**Task item:** Your task is to print every entry below exactly as given.

**Provided information:**
□ □ □ □ □

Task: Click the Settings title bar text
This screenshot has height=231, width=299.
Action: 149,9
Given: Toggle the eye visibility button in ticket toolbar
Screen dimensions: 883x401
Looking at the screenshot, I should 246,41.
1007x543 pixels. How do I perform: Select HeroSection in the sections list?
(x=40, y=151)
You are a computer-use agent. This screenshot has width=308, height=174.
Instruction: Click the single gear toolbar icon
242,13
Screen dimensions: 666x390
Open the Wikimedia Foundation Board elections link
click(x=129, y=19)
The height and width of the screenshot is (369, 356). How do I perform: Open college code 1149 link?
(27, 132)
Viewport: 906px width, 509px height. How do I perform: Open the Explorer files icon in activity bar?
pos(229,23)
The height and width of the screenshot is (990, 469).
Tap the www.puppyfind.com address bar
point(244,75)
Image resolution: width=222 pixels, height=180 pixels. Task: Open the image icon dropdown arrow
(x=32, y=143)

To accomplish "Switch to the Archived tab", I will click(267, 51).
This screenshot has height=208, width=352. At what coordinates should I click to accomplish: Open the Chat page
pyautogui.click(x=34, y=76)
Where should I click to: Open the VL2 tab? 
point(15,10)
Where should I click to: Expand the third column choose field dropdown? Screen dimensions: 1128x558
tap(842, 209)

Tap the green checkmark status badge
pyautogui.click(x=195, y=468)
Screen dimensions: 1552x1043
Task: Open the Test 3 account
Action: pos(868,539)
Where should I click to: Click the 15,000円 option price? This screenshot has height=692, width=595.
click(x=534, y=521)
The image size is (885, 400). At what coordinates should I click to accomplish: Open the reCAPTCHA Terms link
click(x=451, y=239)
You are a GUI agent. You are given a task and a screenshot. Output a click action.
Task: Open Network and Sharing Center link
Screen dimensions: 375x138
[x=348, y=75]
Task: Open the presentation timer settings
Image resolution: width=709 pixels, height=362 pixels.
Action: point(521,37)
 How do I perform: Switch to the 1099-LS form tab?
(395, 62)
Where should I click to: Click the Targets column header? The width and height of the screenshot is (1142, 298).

□ □ □ □ □

**Exercise solution:**
Task: Click the Settings title bar text
This screenshot has height=231, width=299.
Action: 149,9
Given: Toggle the eye visibility button in ticket toolbar
Screen dimensions: 883x401
Looking at the screenshot, I should 246,41.
1007x543 pixels. How do I perform: Select HeroSection in the sections list?
(x=40, y=151)
You are a computer-use agent. This screenshot has width=308, height=174.
Instruction: Click the single gear toolbar icon
242,13
Screen dimensions: 666x390
Open the Wikimedia Foundation Board elections link
click(x=129, y=19)
The height and width of the screenshot is (369, 356). How do I perform: Open college code 1149 link?
(27, 132)
Viewport: 906px width, 509px height. How do I perform: Open the Explorer files icon in activity bar?
pos(229,23)
The height and width of the screenshot is (990, 469).
Tap the www.puppyfind.com address bar
point(244,75)
Image resolution: width=222 pixels, height=180 pixels. Task: Open the image icon dropdown arrow
(x=32, y=143)

To accomplish "Switch to the Archived tab", I will click(267, 51).
This screenshot has height=208, width=352. At what coordinates should I click to accomplish: Open the Chat page
pyautogui.click(x=34, y=76)
Where should I click to: Open the VL2 tab? 
point(15,10)
Where should I click to: Expand the third column choose field dropdown? Screen dimensions: 1128x558
tap(842, 209)

Tap the green checkmark status badge
pyautogui.click(x=195, y=468)
Screen dimensions: 1552x1043
Task: Open the Test 3 account
Action: pos(868,539)
Where should I click to: Click the 15,000円 option price? This screenshot has height=692, width=595.
click(x=534, y=521)
The image size is (885, 400). At what coordinates should I click to accomplish: Open the reCAPTCHA Terms link
click(x=451, y=239)
You are a GUI agent. You are given a task and a screenshot. Output a click action.
Task: Open Network and Sharing Center link
Screen dimensions: 375x138
[x=348, y=75]
Task: Open the presentation timer settings
Image resolution: width=709 pixels, height=362 pixels.
Action: point(521,37)
 How do I perform: Switch to the 1099-LS form tab?
(395, 62)
Where should I click to: Click the Targets column header? The width and height of the screenshot is (1142, 298).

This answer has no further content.